= Acherusia =

Ancient Greek mythological place name

In Greek mythology, Acherusia (Ἀχερουσία λίμνη or Ἀχερουσίς) was a name given by the ancients to several lakes or swamps, which, like the various rivers called Acheron, were at some time believed to be connected with the underworld, until at last the Acherusia came to be considered to be in the lower world itself.
== Locations of the lakes ==
The lake to which this belief seems to have been first attached was the Acherusia in Thesprotia, through which the river Acheron flowed. Other lakes or swamps of the same name, and believed to be in connection with the lower world, were near Hermione in Argolis, near Heraclea in Bithynia, between Cumae and cape Misenum in Campania, and lastly in Egypt, near Memphis.
== Acherusia as a cavern ==
In Greek mythology, it was also the name of a cavern through which Heracles dragged Cerberus as one of his Twelve Labors.
== Location of cleansing ==
In Plato's Phaedo, souls are divided into four different categories. Evil souls are sent to Tartarus; good souls are sent onward to pure places of the world; but neutral souls as well as repentant people who performed great crimes are not immediately sent to their next realm. Neutral souls are cleansed in the Acherusian Lake before proceeding onward, similar to good souls but slower. People who committed great evil yet were repentant can hope their victims invite them into Acherusia where they can undergo the cleansing process.
== Role in Christianity ==
Early Christianity adopted various terms and concepts from Greek mythology, especially among Greek pagans who converted to Pauline Christianity, including the Acherusian Lake, Elysian Fields, and Hades. The early Greek Christian view seems especially influenced by the fate of the fourth group described by Plato, with Acherusia a place for repentant sinners to be cleansed, possibly at the invitation of those whom they wronged. The 2nd-century Apocalypse of Peter describes how prayers for the dead by saints in heaven would move God to give a postmortem baptism or washing of damned souls in hell in the Acherusian Lake, allowing them into paradise after a period of cleansing suffering. The account in the Apocalypse of Peter is quoted in the Sibylline Oracles and several other works.

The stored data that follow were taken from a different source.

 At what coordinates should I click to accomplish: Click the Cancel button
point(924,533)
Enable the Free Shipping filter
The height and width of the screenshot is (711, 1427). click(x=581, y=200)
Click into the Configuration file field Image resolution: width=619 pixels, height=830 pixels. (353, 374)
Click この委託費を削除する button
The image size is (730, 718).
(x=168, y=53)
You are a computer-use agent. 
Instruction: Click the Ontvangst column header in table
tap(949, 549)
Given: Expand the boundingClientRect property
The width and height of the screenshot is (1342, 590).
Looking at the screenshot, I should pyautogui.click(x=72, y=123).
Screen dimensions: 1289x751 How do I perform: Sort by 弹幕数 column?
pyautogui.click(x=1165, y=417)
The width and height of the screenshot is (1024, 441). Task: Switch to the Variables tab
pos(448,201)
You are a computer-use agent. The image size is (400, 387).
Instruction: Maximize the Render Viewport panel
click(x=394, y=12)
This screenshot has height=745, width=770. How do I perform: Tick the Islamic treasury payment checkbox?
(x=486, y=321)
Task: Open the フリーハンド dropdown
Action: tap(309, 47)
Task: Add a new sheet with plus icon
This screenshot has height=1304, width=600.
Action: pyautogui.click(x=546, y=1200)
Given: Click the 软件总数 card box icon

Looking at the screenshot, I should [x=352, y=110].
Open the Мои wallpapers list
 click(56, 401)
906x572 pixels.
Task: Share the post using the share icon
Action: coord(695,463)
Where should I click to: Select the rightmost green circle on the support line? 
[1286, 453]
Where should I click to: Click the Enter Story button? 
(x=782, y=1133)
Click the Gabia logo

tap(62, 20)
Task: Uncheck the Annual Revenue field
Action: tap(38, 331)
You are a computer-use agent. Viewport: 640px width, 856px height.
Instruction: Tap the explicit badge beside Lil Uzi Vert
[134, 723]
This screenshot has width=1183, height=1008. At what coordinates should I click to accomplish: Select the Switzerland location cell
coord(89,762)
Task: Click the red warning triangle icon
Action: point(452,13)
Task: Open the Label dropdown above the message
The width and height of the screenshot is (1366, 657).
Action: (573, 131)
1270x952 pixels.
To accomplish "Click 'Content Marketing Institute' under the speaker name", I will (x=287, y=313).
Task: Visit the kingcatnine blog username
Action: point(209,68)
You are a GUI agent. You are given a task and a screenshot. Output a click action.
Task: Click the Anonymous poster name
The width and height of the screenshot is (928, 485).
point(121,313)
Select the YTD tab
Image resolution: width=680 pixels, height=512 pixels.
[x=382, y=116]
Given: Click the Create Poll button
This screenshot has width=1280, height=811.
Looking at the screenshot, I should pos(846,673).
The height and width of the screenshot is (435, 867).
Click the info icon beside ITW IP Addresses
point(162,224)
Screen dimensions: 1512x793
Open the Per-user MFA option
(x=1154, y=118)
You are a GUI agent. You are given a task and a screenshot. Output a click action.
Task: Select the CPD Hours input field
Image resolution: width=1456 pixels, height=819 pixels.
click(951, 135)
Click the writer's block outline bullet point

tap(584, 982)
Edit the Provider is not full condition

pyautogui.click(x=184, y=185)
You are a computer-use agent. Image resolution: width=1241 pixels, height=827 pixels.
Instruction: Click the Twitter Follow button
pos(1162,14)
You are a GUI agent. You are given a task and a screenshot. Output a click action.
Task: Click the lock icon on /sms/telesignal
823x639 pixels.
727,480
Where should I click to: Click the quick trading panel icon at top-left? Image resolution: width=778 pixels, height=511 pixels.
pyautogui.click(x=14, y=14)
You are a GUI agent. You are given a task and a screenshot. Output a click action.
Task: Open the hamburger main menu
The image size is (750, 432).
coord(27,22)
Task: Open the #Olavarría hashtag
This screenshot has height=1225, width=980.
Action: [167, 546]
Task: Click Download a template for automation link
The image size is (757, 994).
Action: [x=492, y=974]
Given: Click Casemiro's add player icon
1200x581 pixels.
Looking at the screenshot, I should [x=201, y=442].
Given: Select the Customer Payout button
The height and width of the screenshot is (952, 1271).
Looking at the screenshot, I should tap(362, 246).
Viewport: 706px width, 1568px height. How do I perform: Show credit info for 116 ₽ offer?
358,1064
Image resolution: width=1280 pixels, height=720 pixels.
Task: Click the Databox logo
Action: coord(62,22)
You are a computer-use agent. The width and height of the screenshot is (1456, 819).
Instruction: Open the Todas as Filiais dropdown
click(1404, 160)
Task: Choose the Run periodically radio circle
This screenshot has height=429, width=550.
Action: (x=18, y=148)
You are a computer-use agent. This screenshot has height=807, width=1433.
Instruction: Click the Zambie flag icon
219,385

In the 4th-century Apocalypse of Paul, the archangel Michael washes souls in the Acherusian Lake before their entry into the City of Christ in Paradise. The 3rd- to 5th-century Apocalypse of Moses features a story where Adam is washed in the Acherusian Lake before being brought to converse with God, presumably to ensure his ritual purity. The Book of the Resurrection of Jesus Christ, by Bartholomew the Apostle, an 8th- to 9th-century work, features a tour of the afterlife; after the narrator passes through the river of fire (which does not actually harm the godly, for whom it seems like a normal river of water), the angel Michael washes him three times in the Acherusian Lake before proceeding deeper into heaven.